[REQUIREMENT] Every record should be copied exactly, except that pictures are to be omitted.

Dataset records:
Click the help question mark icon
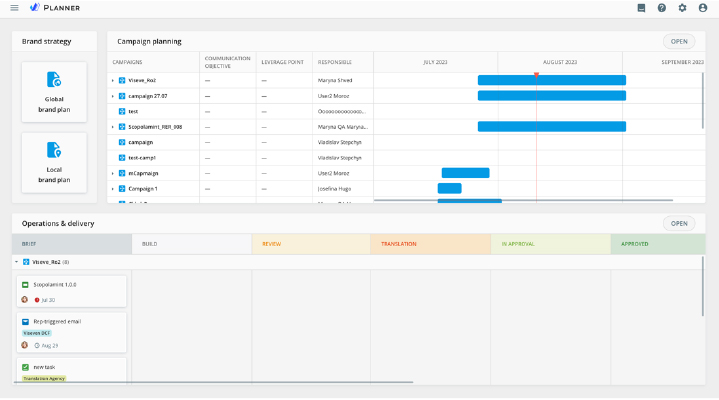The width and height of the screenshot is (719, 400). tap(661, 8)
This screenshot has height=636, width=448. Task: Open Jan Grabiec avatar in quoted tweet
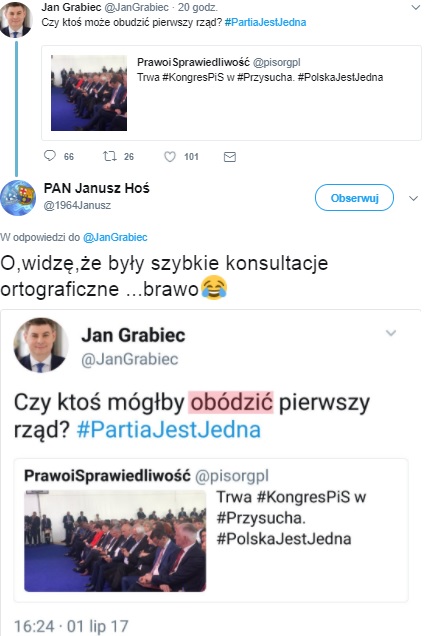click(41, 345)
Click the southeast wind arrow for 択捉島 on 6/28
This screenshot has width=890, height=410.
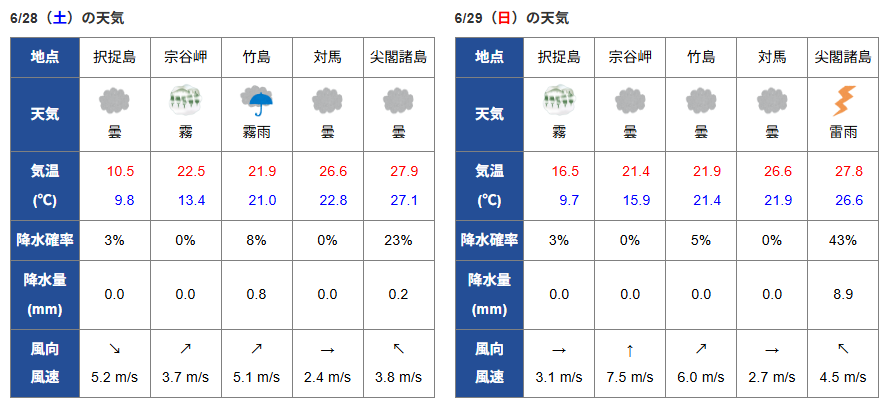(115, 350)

[RESULT OF THIS EXERCISE]
Click the help question mark icon
The width and height of the screenshot is (719, 400). tap(661, 8)
This screenshot has height=636, width=448. Task: Open Jan Grabiec avatar in quoted tweet
click(41, 345)
Click the southeast wind arrow for 択捉島 on 6/28
This screenshot has width=890, height=410.
(115, 350)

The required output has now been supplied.